## Source passage
PM Transcripts

Transcripts from the Prime Ministers of Australia

Howard, John

Period of Service: 11/03/1996 - 03/12/2007
Release Date:
14/10/1997
Release Type:
Interview
Transcript ID:
31855
Radio Interview with Alan Jones, Radio 2UE

14 October 1997

E&OE..........................................................................................................................

JONES:

Prime Minister, good morning.

PRIME MINISTER:

Good morning, Alan.

JONES:

Racist scum - how do you react to that language?

PRIME MINISTER:

Well, that’s very unhelpful, inflammatory language. And I just say to all people who have used that language in this debate, for the sake of Australia and sensible debate, they should curb their tongues and behave sensibly.

JONES:

If you’d use that language you would have been shot to pieces.

PRIME MINISTER:

I would have been criticised from one end of the country to the other. I would never use that language. It’s irresponsible, counterproductive language in every sense of the word. And too often people resort to the smear of calling somebody a racist or sexist or something else when they don’t have a logical argument to pit against that person. Now, I certainly would have been condemned about as comprehensively as anybody could be condemned.

JONES:

But the man using the language was party to all of the negotiations over the Native Title Act in which pastoral leases were to extinguish native title. He was one of the chief negotiators of that agreement.

PRIME MINISTER:

Well, he certainly was. And, moreover, after the 1993 Act was passed he made a number of public statements including one in Queensland, I think, when he said that there was no way that native title claimants were going to lodge claims over pastoral leases because the belief under which people operated was, as Graham Richardson said, that the grant of a pastoral lease had extinguished native title. And what happened was that the Wik decision came along and heavily qualified that and talked about co-existence and tried to set out what it thought the common law was. And what we have tried to do is respond to this, which Graham Richardson calls and Kim Beazley acknowledges is a mess, to produce a piece of legislation which is a compromise which does not provide blanket extinguishment of native title on pastoral leases. That’s why I was criticised by some of the pastoralists when I was preparing the legislation, and by some members of the Queensland National Party.

It is, in fact, a compromise. It falls short of what Keating stated repeated - Mr Keating stated repeatedly - to be the law in 1993. And what my legislation does is to give certainty of land usage to pastoralists, allows them, guarantees them the capacity to run their properties and to protect the right to run their properties but, at the same time, respects native title by not providing for blanket extinguishment.

## Dataset section
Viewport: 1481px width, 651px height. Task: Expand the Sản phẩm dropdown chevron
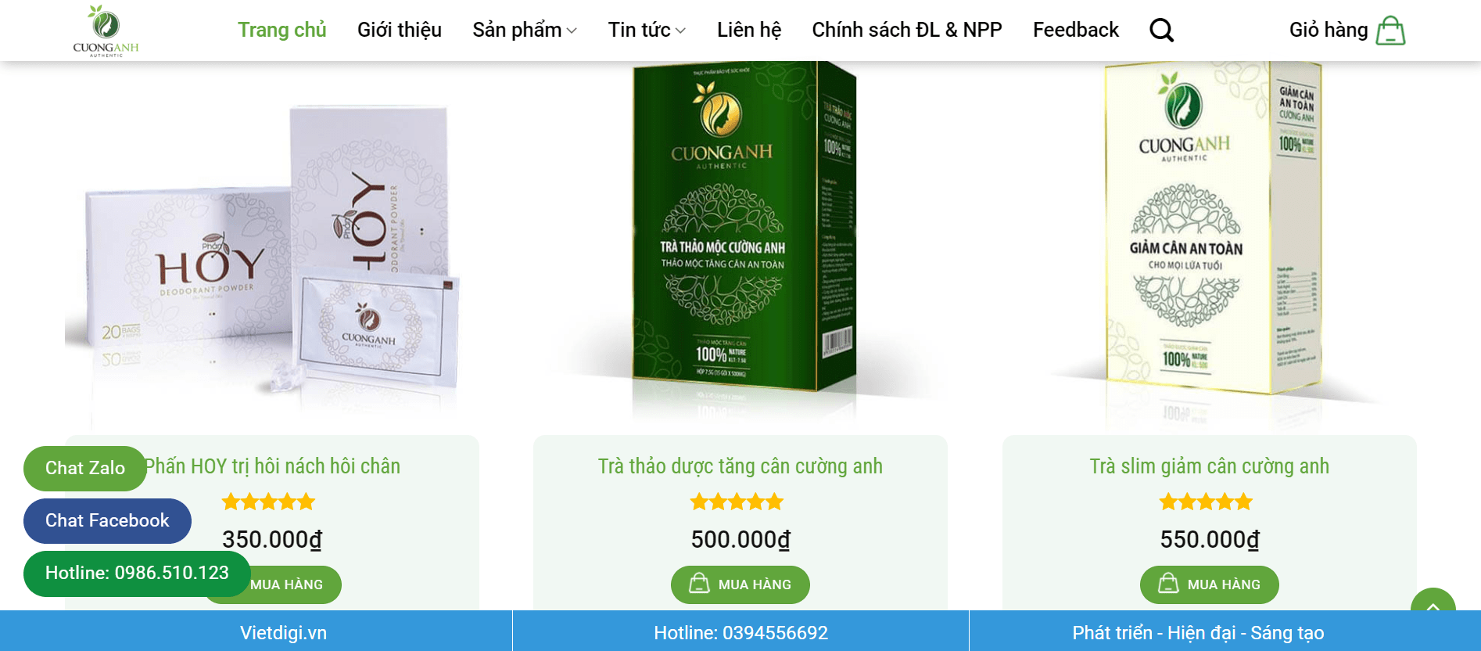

## Brief
Please say whether each statement agrees with the interview transcript, giving yes or no and quoting the words that decide it: 1. The Prime Minister says he would never use that language. 2. The Prime Minister's legislation provides blanket extinguishment of native title on pastoral leases. 3. The interview was with Alan Jones on Radio 2UE. The material here comes from a separate source.

## Complete output
1. Yes: "I would never use that language."
2. No: "a compromise which does not provide blanket extinguishment of native title on pastoral leases"
3. Yes: "Radio Interview with Alan Jones, Radio 2UE"